To get to the trailhead, you can fly to Victoria, the capitol of British Columbia and the biggest city on Vancouver Island. From there, you can take a shuttle bus to the trailhead. If you choose to drive, you can park your car at one end and take a shuttle bus to the other trailhead so that it's waiting for you when you finish (and so you don't have to hurry or risk missing the shuttle bus)[source: Derworiz].

Water is a major feature of the WCT, and occasionally, heavy rains and floodwaters will make creek crossings impossible.
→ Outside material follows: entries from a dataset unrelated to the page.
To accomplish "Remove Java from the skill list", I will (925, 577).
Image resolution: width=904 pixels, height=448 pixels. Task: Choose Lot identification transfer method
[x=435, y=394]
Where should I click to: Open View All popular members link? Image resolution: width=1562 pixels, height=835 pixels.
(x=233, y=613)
If you encounter a surging creek or a beach that's flooded at high tide, Parks Canada advises you wait for water levels to become safe, and to undo the hip-belt on your pack so you can slip out of it more easily if you do fall.

The more enjoyable way to make a river crossing is by cable car -- if you like staying dry, that is. Cable cars ferry a maximum of two people across at a time; gravity will carry you to the middle of the river, and you must pull yourself the rest of the way.
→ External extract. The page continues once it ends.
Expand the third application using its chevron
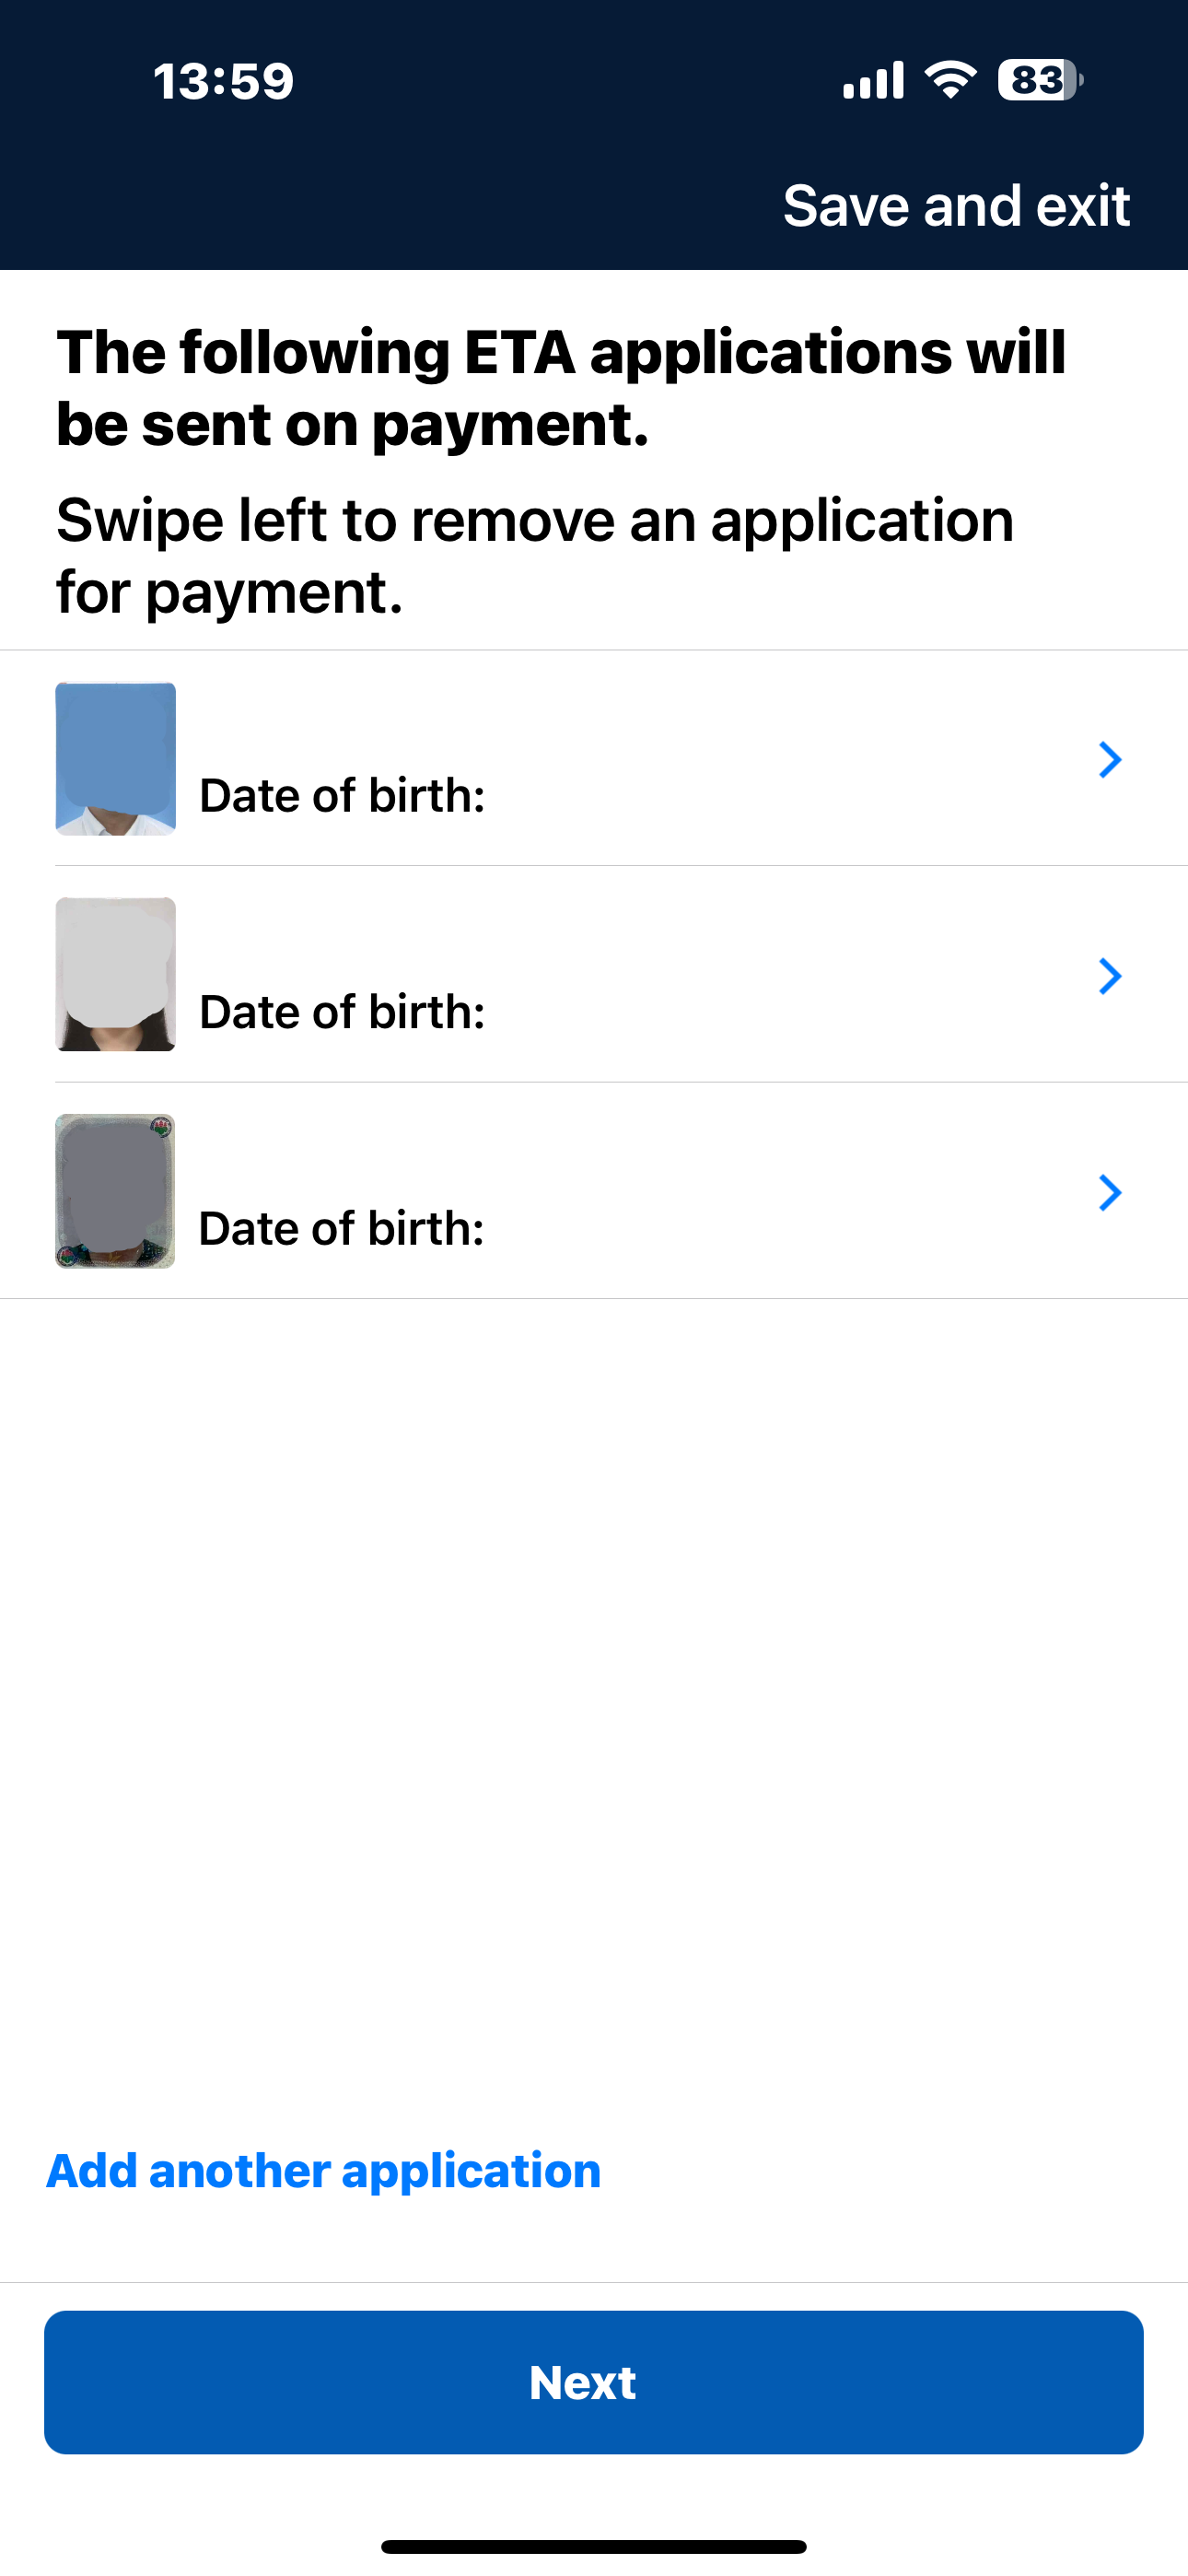The width and height of the screenshot is (1188, 2576). [1109, 1192]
Several portions of the WCT can be hiked along beaches instead of on muddy forest trails. But if you take the beach route, you'll have to cross beaches that are covered at high tide, so you will need to read tide tables -- which give the height of the water level in both meters and feet and a corresponding time -- in order to know when you can safely cross. You can obtain tide tables at the Fisheries and Oceans Canada Web site, or in print from Volume 6 of "The Canadian Tide and Current Tables."

There are also two tide stations on the trail, one at Port Renfrew and one at Bamfield. When hiking in the summer, you will have to add one hour to the tide tables to account for Daylight Savings Time [source: Leadem].